Natasha St-Pier releases an album on Joan of Arc: a breath of fresh air!

Let’s take a break, if you will, from the depressing daily news. This time, no burning cars, club gang rapes, bullied children, gratuitous killings for a look. Nothing of that. Today, let’s talk about Natasha St-Pier instead. Some of you may know that the Canadian (but not Quebec) singer is Catholic and that the recent years of her career have been dedicated to honoring her faith. After notably performing “Vivre d’amour”, inspired by the words of Saint Thérèse of Lisieux, in front of the pope francis in 2013, in 2018 she released an album, To love is to give everything, dedicated to the saint and set to music by the group Glorious. will follow To believein 2020, and I only have my soulin 2021. As talented as she is beautiful, Natasha St-Pier exudes something healthy and sincere, which her moving and committed records echo.

And now Natasha St-Pier has released a new album. On September 30, his latest opus, soberly baptized Jeanne, went on sale; it is dedicated to Saint Joan of Arc. We find there the same freshness, the same grace and the same emotion as in his previous records. Special mention for the clip of “Jeanne”, precisely, a song by Laurent Voulzy that Natasha St-Pier sings in a church, with in particular a sequence where we see her on her knees, sword in hand. In this beautiful album, which sings the life of the Maid of Orléans, the singer has also, for the first time, written and composed.

Natasha St-Pier is following an astonishing trajectory, far from the beaten track and from conventional indignation. Discreet about her charitable commitments, her friendships and her personal life, she arrived in France at the age of twenty, made her classical debut and then made radical choices, against the grain – artistic choices, in short. These naturally encouraged her to talk about her faith, which she will tell, in the press, having put under a bushel for a long time, by an excess of what the Church herself no longer dares to call “human respect “.

Committed discs, really? Isn’t the word reserved for the climate, for battered women (please, enough of this term “violence-against-women”, an involuntary Claudelian parody of the announcement made to Marie)? And, anyway, isn’t it a bit strong to designate an artistic production? Let’s say it again: to be Catholic, in show biz, is already to be committed. And to sing his faith in three consecutive albums is to take quite a risk. Moreover, we haven’t heard much about these three discs, in the media, while the voice of Natasha St-Pier has lost none of its quality. It was more promising to sing “You will find” with Pascal Obispo, probably. This courage alone deserves to be saluted. And the albums in question are very successful.

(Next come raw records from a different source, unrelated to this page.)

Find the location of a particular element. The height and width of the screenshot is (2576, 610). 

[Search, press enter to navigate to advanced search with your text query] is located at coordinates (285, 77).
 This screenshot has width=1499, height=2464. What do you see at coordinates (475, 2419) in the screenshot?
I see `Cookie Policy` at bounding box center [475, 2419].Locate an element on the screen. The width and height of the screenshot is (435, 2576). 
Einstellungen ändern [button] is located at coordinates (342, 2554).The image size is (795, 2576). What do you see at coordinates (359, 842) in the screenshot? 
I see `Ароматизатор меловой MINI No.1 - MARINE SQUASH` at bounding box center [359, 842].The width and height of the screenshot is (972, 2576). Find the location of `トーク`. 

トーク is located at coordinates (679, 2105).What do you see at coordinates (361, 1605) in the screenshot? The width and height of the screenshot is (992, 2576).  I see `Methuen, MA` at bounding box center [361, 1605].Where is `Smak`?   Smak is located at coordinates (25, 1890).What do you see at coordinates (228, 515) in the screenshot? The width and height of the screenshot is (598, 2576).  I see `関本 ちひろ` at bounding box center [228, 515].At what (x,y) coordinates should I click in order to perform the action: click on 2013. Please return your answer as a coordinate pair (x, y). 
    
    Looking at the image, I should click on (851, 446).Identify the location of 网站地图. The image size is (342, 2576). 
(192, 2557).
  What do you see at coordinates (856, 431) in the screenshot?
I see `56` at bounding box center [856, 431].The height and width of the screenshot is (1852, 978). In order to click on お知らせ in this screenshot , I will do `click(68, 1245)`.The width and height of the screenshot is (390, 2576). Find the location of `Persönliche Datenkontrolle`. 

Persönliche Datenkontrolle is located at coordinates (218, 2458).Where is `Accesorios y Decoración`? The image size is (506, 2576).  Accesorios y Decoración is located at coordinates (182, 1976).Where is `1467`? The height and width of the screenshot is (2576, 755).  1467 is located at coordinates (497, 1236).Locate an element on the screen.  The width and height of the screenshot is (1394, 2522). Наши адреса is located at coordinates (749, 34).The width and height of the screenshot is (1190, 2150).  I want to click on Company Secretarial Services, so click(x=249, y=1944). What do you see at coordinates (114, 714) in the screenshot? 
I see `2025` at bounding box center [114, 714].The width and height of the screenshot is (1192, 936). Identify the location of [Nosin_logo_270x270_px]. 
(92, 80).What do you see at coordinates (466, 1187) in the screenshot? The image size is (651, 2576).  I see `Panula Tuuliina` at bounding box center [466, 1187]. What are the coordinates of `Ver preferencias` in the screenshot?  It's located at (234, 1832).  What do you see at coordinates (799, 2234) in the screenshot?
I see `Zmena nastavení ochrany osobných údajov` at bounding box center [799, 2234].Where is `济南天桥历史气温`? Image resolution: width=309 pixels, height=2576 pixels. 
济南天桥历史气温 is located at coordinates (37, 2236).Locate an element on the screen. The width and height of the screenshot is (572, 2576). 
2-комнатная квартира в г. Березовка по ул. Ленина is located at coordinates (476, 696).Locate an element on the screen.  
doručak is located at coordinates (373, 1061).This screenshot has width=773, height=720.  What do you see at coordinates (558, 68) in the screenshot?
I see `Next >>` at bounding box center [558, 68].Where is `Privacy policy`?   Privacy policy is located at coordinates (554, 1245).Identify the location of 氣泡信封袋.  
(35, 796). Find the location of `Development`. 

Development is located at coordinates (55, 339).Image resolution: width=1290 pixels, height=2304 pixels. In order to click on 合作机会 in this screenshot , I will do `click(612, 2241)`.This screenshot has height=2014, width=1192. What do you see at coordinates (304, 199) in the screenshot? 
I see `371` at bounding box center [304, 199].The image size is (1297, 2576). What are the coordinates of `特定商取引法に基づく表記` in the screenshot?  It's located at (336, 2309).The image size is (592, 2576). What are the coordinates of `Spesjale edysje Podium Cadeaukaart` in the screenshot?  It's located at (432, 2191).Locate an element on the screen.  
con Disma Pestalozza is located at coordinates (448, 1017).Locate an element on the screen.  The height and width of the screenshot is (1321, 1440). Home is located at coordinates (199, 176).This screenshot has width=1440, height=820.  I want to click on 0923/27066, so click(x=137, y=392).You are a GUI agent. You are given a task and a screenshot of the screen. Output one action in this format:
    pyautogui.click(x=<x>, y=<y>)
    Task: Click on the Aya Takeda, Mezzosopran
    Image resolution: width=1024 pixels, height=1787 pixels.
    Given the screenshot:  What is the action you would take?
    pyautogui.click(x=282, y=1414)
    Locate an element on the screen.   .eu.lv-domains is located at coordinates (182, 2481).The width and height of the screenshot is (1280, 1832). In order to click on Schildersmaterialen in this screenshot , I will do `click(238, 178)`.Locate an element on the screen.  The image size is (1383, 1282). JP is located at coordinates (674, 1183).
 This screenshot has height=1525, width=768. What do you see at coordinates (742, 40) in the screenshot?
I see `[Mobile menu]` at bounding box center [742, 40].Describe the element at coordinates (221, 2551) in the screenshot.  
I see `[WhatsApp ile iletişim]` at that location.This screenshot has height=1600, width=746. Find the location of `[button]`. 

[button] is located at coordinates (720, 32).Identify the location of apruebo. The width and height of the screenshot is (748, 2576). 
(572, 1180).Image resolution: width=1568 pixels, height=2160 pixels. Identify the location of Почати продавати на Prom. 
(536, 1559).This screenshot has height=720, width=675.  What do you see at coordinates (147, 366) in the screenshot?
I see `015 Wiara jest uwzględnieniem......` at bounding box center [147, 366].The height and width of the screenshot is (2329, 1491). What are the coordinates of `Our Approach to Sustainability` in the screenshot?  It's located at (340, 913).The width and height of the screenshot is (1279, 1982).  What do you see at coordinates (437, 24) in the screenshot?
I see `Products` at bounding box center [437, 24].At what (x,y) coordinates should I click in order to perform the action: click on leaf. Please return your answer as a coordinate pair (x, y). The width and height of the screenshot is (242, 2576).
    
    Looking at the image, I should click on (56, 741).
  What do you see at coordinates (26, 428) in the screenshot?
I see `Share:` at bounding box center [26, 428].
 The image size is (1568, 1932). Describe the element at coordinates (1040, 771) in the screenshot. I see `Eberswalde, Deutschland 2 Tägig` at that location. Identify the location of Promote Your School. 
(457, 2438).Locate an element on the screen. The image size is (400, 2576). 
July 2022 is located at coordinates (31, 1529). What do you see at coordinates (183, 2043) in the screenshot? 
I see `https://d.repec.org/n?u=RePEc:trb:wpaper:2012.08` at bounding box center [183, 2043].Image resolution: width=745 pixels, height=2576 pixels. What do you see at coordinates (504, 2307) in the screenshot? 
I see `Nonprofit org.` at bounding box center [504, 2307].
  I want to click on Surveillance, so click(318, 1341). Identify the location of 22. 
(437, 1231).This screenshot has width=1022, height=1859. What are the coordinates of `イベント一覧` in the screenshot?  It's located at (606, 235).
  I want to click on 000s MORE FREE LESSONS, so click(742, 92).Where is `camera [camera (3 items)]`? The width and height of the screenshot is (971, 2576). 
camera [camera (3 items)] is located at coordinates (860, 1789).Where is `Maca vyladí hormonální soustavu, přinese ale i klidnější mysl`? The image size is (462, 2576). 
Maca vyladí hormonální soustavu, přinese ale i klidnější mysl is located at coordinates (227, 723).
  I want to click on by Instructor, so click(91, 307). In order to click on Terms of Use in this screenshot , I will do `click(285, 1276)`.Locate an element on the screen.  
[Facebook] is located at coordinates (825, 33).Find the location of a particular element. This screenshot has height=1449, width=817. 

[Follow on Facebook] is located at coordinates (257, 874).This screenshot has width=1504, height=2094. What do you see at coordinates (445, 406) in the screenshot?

So there you have it, dear friends: like many of us, and like the author of these lines, perhaps you need a breath of fresh air, innocence and grandeur in a stale atmosphere in the midst of which one searches in vain for a window. I suggest this album, the idea of ​​which is a pleasure to see and the content good to hear. There will be many laughers to find all of this neuneu, childish or naive. They won’t listen to the album and realize they were wrong. We can also remind them that the Blessed Virgin generally preferred to speak to children from very simple backgrounds rather than to winners of the start-up nation. It is to these children that we must resemble, with a first degree which is so often lacking in our era of derision, that of “last man” of Nietzsche who, because he has “his little pleasure for the day and his little pleasure for the night”claims he has “Invented Happiness”. Happiness, contrary to social networks, the hyperstimulation of our poor lives and the permanent one-upmanship, is in simple and sincere things. Like this little disc.

We want to say thanks to the author of this write-up for this remarkable content

Natasha St-Pier releases an album on Joan of Arc: a breath of fresh air!